**BRIEF:** Which lines of the entries contain the string "computer"? Copy each of them.

■ ■ ■

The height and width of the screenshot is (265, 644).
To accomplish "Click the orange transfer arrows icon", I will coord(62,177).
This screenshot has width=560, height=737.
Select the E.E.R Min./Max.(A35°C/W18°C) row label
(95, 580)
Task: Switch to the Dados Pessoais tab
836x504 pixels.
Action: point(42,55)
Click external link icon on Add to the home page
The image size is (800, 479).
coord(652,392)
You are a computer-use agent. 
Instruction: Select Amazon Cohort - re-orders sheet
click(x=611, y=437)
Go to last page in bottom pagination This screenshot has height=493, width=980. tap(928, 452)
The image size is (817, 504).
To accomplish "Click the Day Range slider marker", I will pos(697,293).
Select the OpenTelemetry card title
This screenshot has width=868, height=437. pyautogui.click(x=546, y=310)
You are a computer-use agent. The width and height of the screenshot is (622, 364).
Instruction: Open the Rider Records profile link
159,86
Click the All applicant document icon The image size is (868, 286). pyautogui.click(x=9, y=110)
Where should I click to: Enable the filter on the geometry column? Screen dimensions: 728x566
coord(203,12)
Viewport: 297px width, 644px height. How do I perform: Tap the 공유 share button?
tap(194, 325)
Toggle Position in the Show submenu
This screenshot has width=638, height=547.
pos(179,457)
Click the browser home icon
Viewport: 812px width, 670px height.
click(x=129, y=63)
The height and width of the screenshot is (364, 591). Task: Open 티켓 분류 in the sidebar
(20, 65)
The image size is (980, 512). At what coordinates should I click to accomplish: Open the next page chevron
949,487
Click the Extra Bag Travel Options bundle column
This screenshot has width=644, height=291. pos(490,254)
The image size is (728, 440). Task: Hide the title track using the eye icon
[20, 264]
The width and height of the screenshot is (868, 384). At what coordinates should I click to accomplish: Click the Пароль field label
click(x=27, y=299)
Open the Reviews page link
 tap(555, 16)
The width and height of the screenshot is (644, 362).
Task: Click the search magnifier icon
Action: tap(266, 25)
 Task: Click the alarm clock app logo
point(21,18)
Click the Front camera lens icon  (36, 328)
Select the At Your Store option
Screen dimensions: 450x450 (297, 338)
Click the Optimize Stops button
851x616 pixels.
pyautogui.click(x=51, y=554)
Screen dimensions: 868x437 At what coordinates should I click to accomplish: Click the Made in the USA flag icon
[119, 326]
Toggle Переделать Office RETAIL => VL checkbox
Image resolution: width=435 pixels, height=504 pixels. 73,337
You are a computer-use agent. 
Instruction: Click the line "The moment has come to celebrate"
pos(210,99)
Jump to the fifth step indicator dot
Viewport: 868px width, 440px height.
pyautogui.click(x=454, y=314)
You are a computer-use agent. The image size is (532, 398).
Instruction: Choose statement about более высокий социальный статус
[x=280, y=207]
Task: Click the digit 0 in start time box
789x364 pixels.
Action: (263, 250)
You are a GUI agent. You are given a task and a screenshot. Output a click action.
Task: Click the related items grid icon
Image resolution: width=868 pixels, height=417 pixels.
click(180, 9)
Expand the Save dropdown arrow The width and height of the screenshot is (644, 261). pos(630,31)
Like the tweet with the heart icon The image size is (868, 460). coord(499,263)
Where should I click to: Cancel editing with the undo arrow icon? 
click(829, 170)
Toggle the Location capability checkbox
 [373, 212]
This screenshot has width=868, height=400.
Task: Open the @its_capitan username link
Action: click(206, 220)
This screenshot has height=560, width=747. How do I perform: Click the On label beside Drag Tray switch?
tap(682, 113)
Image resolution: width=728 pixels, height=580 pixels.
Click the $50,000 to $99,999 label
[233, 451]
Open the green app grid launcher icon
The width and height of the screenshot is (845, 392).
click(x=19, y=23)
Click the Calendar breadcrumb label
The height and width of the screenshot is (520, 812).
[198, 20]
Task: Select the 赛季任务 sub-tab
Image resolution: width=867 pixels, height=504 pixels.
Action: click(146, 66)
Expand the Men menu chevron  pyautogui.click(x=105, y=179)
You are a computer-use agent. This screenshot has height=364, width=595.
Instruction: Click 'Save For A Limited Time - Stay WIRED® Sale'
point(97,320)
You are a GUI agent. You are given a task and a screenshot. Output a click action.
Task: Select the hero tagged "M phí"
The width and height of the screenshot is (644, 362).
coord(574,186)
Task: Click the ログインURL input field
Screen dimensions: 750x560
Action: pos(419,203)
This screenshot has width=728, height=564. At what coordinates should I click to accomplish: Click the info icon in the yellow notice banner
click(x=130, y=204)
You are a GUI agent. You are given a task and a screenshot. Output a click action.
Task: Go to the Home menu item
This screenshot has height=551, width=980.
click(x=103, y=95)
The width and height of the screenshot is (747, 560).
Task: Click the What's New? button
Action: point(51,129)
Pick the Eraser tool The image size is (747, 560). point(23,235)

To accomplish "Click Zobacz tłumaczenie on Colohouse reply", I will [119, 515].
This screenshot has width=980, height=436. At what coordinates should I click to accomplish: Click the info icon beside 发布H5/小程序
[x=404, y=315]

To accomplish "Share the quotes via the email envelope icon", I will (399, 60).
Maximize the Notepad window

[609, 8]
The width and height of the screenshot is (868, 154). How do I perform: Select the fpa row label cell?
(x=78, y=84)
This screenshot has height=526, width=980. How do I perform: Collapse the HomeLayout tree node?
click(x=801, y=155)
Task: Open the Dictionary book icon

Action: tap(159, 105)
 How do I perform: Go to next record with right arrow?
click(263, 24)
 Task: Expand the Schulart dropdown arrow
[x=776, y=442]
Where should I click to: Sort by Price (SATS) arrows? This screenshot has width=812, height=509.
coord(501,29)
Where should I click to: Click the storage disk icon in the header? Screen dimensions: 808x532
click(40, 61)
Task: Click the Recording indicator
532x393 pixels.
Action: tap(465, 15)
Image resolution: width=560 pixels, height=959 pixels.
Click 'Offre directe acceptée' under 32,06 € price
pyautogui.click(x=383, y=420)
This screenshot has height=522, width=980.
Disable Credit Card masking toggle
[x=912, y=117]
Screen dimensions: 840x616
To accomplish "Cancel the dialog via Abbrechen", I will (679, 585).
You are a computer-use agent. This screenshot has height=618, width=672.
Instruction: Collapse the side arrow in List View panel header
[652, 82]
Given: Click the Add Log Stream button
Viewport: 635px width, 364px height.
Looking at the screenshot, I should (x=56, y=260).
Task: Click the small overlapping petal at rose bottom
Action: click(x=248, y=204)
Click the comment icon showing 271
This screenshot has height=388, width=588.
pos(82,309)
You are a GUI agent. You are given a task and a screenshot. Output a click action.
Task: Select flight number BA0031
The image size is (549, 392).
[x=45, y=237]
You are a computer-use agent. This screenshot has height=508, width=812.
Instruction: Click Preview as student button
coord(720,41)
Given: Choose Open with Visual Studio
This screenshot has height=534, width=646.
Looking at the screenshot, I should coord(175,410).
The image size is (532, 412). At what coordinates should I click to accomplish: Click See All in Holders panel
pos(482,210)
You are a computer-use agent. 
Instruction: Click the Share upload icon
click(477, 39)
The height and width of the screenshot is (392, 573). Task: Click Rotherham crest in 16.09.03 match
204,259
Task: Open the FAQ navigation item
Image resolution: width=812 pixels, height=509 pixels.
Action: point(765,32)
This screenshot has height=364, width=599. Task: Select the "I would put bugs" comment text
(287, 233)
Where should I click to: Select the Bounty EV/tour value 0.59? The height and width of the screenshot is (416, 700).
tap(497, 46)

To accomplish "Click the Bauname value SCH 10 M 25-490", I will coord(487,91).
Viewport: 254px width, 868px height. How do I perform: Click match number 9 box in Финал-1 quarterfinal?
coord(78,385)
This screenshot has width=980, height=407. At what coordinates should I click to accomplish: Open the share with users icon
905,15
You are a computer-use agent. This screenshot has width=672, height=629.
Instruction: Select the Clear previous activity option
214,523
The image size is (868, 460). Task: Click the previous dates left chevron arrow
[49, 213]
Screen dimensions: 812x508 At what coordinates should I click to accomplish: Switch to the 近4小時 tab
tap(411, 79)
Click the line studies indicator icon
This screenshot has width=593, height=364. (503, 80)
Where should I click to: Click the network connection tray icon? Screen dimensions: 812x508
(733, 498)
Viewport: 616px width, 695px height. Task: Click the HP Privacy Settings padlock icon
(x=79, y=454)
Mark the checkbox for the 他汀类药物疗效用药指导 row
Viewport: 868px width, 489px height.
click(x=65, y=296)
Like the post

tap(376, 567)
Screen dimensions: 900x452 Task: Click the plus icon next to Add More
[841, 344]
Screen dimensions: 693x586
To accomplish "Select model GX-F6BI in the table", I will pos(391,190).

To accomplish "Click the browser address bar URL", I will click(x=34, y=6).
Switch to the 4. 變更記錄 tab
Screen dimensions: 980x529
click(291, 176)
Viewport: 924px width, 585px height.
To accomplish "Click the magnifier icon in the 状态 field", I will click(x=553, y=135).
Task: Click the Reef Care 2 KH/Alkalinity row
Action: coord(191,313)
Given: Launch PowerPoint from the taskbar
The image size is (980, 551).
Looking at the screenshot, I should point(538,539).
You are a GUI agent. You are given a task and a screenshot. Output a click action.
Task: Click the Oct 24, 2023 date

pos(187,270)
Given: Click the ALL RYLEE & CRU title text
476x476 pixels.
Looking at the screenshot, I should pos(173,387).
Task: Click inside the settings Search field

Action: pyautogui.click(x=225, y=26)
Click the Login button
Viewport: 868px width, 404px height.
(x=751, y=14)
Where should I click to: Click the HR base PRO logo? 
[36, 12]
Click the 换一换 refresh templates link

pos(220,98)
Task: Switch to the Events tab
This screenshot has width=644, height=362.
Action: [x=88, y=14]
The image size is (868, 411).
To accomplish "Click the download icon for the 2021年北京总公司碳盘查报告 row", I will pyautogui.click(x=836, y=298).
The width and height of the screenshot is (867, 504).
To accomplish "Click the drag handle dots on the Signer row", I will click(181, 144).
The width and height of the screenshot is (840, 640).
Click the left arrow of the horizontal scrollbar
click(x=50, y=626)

■ ■ ■

**RESULT OF THE TASK:**
You are a computer-use agent. 
You are a computer-use agent. The width and height of the screenshot is (622, 364).
You are a computer-use agent. 
You are a computer-use agent. The image size is (532, 398).
You are a computer-use agent. This screenshot has height=364, width=595.
You are a computer-use agent. This screenshot has height=618, width=672.
You are a computer-use agent. This screenshot has height=508, width=812.
You are a computer-use agent. 
You are a computer-use agent. This screenshot has width=672, height=629.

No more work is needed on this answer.